# Get out there this weekend...



## Tin (Dec 19, 2014)

Looking like the end of last December that messed up January will repeat. 50s and lots of wet stuff. Hope Santa has good rain gear.


----------



## 4aprice (Dec 19, 2014)

Not exactly sure what your seeing Tin.  One storm is about to pass with rain but on the back side of that is needed cold (snowmaking). Its the east, I agree get out this weekend and enjoy the good snow while its here, but don't see any major melt downs.  The surfaces will be hard until refreshed enough down the road.  

Alex

Lake Hopatcong, NJ


----------



## deadheadskier (Dec 19, 2014)

I'm doing a Smuggs > MRG weekend because I don't want to get screwed again like last year when I waited for January.  I really should have done this last weekend.  I'm sure the skiing will be fine, but unspectacular.   Last year when I went in January, it poured.


----------



## Rowsdower (Dec 19, 2014)

No real cold air is coming behind it. I'm seeing warm and rain for Christmas, then slightly colder for another week. Any real cold temps are so far out in the forecast they could not materialize at all.


----------



## VTKilarney (Dec 19, 2014)

What's frustrating is that we aren't getting a good stretch of snowmaking weather when we need it the most.


----------



## Tin (Dec 19, 2014)

4aprice said:


> Not exactly sure what your seeing Tin.  One storm is about to pass with rain but on the back side of that is needed cold (snowmaking). Its the east, I agree get out this weekend and enjoy the good snow while its here, but don't see any major melt downs.  The surfaces will be hard until refreshed enough down the road.
> 
> Alex
> 
> Lake Hopatcong, NJ



1-2"+ of rain and temps in the 50s. Southern VT, Cats, and Berks could get 2-3". The woods and trails with natural snow are in trouble.


----------



## bzrperfspec77 (Dec 19, 2014)

Speaking of Smuggs, whats up with the Madonna 1 lift being on hold for maintenance pretty much all week? Anyone know?


----------



## deadheadskier (Dec 19, 2014)

I'm sure they're just making sure it's running well for the Holiday week.  That lift is 50 years old after all.

According to the snow report, it's running now.


----------



## bzrperfspec77 (Dec 19, 2014)

deadheadskier said:


> I'm sure they're just making sure it's running well for the Holiday week.  That lift is 50 years old after all.
> 
> According to the snow report, it's running now.

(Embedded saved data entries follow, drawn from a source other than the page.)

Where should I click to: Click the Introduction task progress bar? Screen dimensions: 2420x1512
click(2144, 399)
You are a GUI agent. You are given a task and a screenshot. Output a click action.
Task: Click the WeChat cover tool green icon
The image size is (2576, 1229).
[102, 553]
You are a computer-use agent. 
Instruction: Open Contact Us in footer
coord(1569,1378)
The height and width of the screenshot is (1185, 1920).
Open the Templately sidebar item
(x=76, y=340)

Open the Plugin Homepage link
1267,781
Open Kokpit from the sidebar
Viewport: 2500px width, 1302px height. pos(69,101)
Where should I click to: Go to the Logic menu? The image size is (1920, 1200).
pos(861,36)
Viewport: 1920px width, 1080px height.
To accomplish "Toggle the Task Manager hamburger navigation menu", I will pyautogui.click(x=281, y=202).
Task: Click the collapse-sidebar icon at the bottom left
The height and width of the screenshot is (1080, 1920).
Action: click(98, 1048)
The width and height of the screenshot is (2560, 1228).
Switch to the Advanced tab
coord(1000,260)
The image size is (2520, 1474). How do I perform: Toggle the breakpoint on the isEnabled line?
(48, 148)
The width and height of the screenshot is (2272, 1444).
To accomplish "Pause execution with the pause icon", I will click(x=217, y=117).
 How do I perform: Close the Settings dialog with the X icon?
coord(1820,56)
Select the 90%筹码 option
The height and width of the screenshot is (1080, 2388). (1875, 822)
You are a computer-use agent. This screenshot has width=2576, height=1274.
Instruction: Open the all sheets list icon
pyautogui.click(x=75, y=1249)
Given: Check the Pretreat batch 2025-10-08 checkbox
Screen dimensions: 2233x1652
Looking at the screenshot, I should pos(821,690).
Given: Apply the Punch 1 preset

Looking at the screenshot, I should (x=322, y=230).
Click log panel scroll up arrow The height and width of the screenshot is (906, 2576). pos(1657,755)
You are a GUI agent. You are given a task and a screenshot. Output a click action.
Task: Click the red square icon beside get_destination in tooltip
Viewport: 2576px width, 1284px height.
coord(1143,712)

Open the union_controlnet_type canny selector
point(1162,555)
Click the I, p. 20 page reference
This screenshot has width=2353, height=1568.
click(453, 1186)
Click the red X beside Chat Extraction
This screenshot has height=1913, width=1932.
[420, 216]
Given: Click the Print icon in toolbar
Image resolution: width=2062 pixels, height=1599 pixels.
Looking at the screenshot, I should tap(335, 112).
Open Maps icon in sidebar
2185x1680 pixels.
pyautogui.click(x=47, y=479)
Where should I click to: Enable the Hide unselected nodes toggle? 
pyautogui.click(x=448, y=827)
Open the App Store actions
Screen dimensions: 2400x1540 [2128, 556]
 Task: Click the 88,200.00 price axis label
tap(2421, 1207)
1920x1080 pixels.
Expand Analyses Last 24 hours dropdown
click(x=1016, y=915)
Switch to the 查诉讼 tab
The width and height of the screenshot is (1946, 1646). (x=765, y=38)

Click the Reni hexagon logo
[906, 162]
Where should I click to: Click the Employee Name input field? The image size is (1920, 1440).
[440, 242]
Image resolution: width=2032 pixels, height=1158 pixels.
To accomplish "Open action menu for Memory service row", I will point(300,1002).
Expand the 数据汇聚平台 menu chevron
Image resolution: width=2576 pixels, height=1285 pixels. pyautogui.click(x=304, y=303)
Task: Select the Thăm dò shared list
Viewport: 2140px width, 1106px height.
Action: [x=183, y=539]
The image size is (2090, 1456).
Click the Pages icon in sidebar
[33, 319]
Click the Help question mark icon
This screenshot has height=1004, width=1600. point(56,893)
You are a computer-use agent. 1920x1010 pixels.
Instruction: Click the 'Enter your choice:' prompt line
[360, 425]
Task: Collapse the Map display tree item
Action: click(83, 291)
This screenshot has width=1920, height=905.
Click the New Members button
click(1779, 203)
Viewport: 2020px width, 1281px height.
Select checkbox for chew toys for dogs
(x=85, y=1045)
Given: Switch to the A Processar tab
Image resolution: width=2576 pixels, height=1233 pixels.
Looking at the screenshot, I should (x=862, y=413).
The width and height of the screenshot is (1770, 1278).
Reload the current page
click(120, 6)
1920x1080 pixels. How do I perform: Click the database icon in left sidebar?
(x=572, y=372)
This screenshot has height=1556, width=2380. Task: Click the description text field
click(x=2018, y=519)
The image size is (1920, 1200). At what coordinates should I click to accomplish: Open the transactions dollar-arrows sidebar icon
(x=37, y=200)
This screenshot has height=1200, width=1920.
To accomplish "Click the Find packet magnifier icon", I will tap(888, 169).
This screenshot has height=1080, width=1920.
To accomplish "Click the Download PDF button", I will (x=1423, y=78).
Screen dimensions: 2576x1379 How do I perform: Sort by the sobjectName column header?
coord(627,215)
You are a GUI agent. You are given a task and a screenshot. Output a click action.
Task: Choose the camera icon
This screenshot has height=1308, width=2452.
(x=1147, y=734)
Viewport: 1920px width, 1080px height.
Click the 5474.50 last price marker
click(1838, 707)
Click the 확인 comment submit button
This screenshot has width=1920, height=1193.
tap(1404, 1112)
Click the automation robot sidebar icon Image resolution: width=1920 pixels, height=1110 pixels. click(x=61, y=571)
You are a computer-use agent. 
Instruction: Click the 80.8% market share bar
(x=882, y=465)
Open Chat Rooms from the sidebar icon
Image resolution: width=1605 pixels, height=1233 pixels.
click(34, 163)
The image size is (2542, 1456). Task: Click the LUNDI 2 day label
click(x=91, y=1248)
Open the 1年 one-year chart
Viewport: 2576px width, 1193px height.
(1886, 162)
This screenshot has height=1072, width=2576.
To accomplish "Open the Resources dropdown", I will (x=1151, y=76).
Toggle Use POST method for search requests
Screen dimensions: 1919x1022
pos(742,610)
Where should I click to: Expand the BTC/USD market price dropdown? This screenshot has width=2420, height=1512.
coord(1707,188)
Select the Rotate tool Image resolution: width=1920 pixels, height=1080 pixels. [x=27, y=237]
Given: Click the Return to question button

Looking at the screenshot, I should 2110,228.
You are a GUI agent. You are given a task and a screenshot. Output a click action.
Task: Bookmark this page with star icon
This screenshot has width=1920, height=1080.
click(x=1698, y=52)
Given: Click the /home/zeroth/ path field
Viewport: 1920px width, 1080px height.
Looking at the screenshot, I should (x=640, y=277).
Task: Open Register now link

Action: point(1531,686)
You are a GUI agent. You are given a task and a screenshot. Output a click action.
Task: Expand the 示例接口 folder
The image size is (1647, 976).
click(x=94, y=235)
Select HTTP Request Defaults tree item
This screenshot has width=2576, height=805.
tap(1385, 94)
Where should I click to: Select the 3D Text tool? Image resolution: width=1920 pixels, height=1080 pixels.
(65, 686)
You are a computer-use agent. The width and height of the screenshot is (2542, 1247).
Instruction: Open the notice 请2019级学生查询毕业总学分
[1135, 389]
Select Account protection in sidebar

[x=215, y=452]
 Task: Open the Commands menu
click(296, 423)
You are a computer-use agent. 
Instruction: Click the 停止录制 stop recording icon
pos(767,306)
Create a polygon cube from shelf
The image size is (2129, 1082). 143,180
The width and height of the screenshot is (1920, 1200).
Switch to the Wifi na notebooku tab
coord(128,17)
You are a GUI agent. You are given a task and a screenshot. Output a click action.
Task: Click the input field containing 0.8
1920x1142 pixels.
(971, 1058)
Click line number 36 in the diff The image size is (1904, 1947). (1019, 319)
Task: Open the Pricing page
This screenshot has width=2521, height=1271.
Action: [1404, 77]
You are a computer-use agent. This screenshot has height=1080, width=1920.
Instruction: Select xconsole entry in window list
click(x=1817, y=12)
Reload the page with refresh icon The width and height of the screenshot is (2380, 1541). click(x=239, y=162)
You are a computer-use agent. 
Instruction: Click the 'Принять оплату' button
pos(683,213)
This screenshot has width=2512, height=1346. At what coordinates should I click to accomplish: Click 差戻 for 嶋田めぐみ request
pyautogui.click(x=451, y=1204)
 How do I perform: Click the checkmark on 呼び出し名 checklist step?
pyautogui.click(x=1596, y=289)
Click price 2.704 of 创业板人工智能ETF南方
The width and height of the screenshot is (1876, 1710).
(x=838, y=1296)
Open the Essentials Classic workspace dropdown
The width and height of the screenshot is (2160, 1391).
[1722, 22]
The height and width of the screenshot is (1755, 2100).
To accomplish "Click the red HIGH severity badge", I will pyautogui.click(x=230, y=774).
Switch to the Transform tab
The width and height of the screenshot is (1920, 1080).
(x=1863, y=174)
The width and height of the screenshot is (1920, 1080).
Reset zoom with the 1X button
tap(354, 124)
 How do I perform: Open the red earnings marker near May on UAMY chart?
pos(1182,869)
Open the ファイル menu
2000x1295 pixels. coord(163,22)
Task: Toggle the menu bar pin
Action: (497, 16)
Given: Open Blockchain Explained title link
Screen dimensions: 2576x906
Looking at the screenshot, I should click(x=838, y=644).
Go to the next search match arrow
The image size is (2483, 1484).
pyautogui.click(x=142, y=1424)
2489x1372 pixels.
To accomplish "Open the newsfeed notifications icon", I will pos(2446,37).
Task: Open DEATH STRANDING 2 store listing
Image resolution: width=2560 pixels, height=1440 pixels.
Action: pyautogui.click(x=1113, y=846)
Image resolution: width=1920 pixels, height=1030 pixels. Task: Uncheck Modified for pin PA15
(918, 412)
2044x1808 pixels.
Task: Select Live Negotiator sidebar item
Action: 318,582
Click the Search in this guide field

Thanks deadhead. I'm going there for the first time the weekend after new years... Hopefully this rain storm doesn't affect them too much.


----------



## dlague (Dec 19, 2014)

Will be out there at Cannon and Pico


----------



## xwhaler (Dec 19, 2014)

Burke Saturday, Owls Head Sunday

Hoping to get to Pats to burn a midweek voucher on Xmas Eve...don't mind a little rain and soft snow
We'll see how much of a soaker it is


----------



## Smellytele (Dec 19, 2014)

Cannon Sunday, Sugarbush Tuesday


----------



## yeggous (Dec 19, 2014)

I'm not sure where I am going to make it. I am still in San Francisco for work. I land at Logan at 6am, so Saturday is shot unless I get some night skiing at Crotched. I am torn about Sunday.


Sent from my iPhone using AlpineZone


----------



## salsgang (Dec 19, 2014)

Well - we got Saddleback Saturday (no surprise there) then heading to Florida for Xmas break to visit the in-laws. No skiing there but hopefully I can keep all the warm weather down there.


----------